Remember Analyze This? There’s a scene where a mob boss refuses to perform certain sex acts with his wife: “That’s the mouth she kisses my kids goodnight with!” Nothing has changed since 1999. The stigma attached to a woman—a mother—having sexual desires is still there. Fifty Shades permitted women to fantasize, but only about submission. About being used. When it comes to women driving their own pleasure, we haven’t moved much further since then.

What struck me most, however, was the unanimity of women’s response:
I’m already dirty just for thinking about certain things. I don’t even watch them on Pornhub. An orgasm from oral sex is the only sexual desire I can admit. I will deny everything else. I don’t want to be called a nymphomaniac. A whore.

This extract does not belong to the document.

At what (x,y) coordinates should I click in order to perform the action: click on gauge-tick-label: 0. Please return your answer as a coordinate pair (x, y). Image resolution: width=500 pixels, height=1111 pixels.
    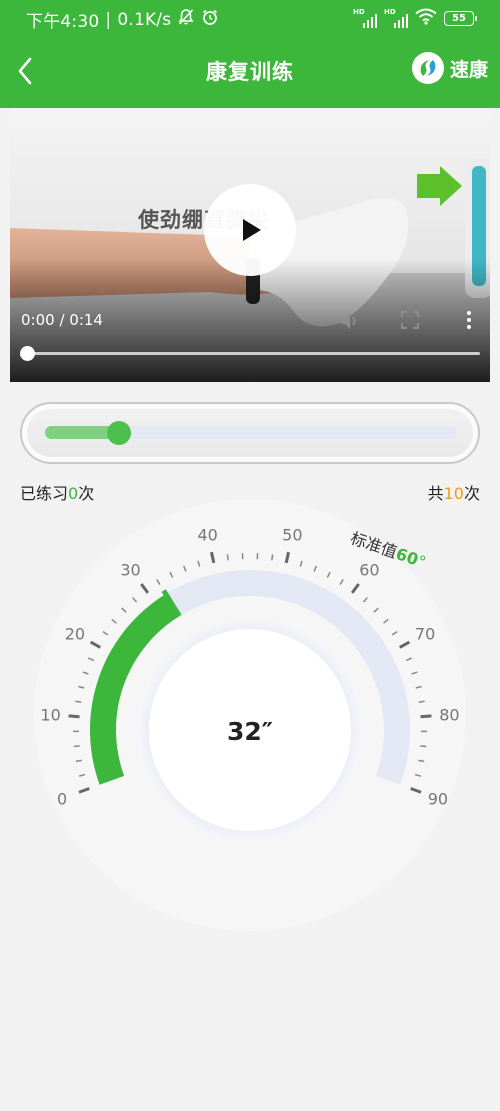
    Looking at the image, I should click on (62, 798).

This is how my character’s most discreet sexual dream became… receiving oral sex to orgasm. Yes—oral sex. Something considered entirely commonplace in both vanilla and kink relationships. But, as usual, the devil was in the details. Most women told me they wanted to experience an orgasm from it, not just pleasure as foreplay.

To the women who shared their secrets with me over wine and tears: I am equally afraid of being accused of being “psycho” because of my desires. That is why I never used my own sexual fantasies. I cowardly chose to hide them behind those of other women. The least I could do, out of gratitude, was to let my character live out theirs.